Pharmacological inhibition of myostatin effectively ameliorates osteolytic lesions in syngeneic and xenograft breast cancer mouse models.

Abstract

Breast cancer (BC)-derived bone metastases colonize bone and drive severe bone degradation through complex interactions with bone-resorbing osteoclasts (OCs). Subsequent bone resorption liberates matrix-stored factors, such as TGF-β and calcium, which further stimulate tumor proliferation and exacerbate bone destruction.
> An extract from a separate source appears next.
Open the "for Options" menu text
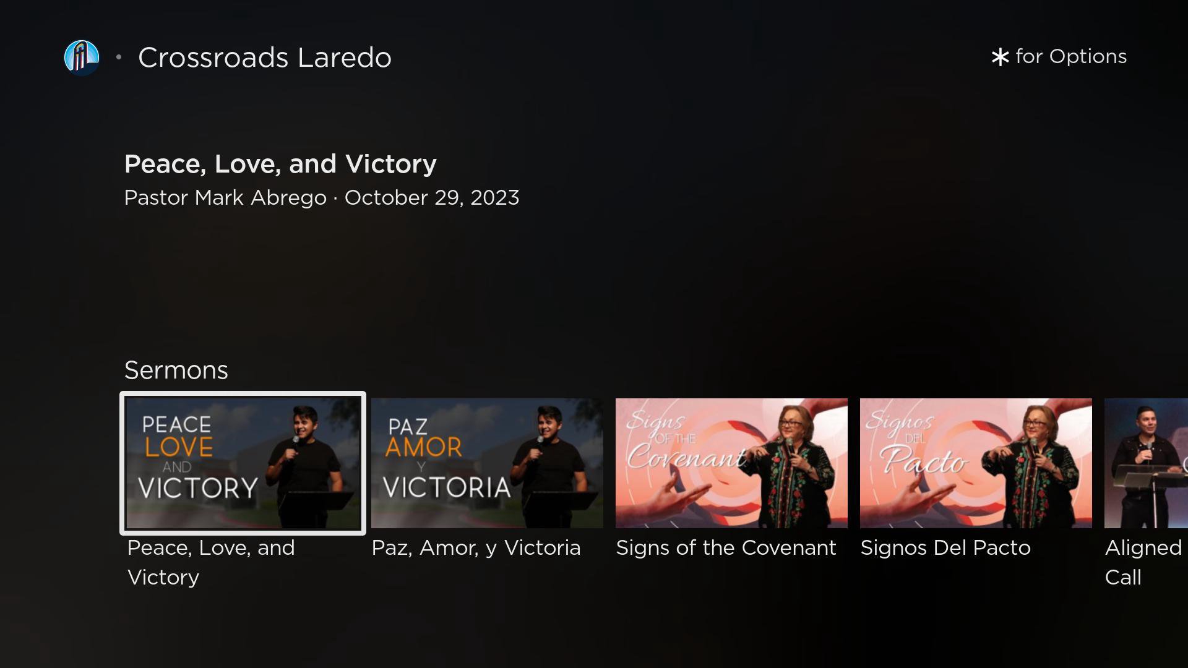point(1071,56)
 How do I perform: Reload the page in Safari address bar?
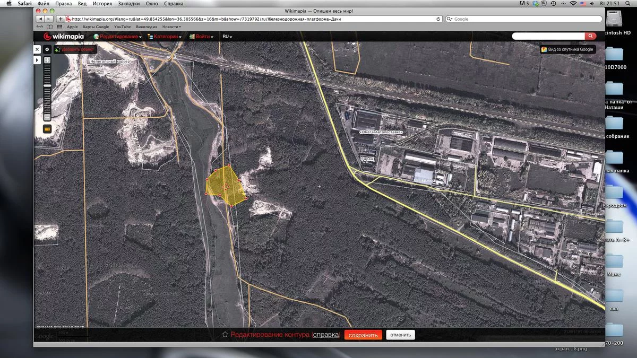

Myostatin (Mstn), a member of the TGF-β superfamily, is known to enhance OC differentiation and bone resorption in models of musculoskeletal disease; however, its role in BC-associated bone lesions and metastases remains unknown. Here, we demonstrate that bone metastases from BC patients express Mstn, predominantly localized at the osteoclast-rich bone-tumor interface. In vitro, both direct and indirect interactions between BC cells and OC precursors significantly increased OC formation and resorptive activity. Antibody-mediated blockade of Mstn attenuated these effects by inhibiting SMAD2 phosphorylation. In vivo, targeting Mstn in 4T1 and MDA-MB-231 murine models of BC-induced bone destruction resulted in elevated bone density, increased muscle mass, and reduced OC numbers compared to controls. Furthermore, anti-Mstn treatment decreased the burden of bone metastases in MDA-MB-231-bearing mice. Collectively, these findings identify Mstn as a previously unrecognized driver of BC-induced osteolysis and metastases, highlighting its potential as a therapeutic target in metastatic BC.